**WHAT THE EXERCISE ASKS:** Reproduce the material word for word, from its first line through the line containing "Action: point(587,308)", with both of those lines included.

**LISTED RECORDS:**
◇ ◇ ◇
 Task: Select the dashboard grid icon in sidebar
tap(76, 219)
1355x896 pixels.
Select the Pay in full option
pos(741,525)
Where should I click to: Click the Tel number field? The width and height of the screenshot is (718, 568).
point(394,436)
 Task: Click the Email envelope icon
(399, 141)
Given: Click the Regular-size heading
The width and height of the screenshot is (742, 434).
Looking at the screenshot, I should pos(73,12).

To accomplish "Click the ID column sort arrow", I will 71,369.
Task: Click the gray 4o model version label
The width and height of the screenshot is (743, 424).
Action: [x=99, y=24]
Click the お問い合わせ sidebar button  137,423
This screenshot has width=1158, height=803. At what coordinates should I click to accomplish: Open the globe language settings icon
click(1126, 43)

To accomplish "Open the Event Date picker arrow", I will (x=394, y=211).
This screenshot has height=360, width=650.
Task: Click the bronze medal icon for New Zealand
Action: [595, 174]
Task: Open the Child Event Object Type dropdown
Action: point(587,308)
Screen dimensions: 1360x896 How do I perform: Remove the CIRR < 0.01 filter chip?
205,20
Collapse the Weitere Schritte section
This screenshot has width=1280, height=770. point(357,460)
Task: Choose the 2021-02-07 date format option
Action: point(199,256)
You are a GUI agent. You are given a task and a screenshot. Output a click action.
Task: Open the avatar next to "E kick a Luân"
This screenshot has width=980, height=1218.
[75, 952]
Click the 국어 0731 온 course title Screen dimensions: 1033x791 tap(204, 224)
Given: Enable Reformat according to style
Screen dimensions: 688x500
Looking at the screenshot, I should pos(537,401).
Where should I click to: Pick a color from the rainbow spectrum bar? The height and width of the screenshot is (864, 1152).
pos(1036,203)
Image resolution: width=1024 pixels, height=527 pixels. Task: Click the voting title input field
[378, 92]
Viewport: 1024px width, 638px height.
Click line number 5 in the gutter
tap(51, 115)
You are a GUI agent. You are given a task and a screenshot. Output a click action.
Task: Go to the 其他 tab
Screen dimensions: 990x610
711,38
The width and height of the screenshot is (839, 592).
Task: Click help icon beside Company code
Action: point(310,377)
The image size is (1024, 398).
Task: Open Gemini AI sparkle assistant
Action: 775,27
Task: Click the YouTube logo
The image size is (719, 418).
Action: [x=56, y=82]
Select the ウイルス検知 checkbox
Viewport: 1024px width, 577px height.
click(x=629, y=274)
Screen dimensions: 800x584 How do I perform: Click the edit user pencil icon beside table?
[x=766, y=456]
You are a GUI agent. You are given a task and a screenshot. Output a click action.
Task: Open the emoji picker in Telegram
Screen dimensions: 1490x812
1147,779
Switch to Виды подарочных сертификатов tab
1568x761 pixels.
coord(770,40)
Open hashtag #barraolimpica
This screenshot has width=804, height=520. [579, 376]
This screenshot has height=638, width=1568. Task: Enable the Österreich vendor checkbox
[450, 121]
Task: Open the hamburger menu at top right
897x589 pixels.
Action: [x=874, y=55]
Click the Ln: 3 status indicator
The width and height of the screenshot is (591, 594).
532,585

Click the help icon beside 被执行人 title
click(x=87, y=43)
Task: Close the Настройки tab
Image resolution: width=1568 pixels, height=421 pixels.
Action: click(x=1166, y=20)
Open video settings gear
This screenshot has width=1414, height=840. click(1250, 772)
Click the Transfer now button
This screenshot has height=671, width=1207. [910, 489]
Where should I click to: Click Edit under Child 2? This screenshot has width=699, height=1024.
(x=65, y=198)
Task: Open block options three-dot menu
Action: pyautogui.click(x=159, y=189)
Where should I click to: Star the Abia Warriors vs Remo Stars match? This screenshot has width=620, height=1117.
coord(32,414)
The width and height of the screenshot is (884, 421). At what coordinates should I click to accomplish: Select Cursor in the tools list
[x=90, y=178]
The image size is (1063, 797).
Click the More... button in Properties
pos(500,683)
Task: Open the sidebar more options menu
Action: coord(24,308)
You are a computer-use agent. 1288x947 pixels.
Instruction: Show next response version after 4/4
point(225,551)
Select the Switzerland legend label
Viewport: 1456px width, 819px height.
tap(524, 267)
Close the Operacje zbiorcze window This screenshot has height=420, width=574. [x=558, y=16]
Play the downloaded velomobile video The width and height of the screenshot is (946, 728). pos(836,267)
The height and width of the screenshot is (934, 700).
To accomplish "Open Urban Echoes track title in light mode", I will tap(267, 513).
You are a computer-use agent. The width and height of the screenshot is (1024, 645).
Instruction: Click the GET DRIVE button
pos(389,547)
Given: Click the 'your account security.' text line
◇ ◇ ◇
**SOLUTION:**
 Task: Select the dashboard grid icon in sidebar
tap(76, 219)
1355x896 pixels.
Select the Pay in full option
pos(741,525)
Where should I click to: Click the Tel number field? The width and height of the screenshot is (718, 568).
point(394,436)
 Task: Click the Email envelope icon
(399, 141)
Given: Click the Regular-size heading
The width and height of the screenshot is (742, 434).
Looking at the screenshot, I should pos(73,12).

To accomplish "Click the ID column sort arrow", I will 71,369.
Task: Click the gray 4o model version label
The width and height of the screenshot is (743, 424).
Action: [x=99, y=24]
Click the お問い合わせ sidebar button  137,423
This screenshot has width=1158, height=803. At what coordinates should I click to accomplish: Open the globe language settings icon
click(1126, 43)

To accomplish "Open the Event Date picker arrow", I will (x=394, y=211).
This screenshot has height=360, width=650.
Task: Click the bronze medal icon for New Zealand
Action: [595, 174]
Task: Open the Child Event Object Type dropdown
Action: point(587,308)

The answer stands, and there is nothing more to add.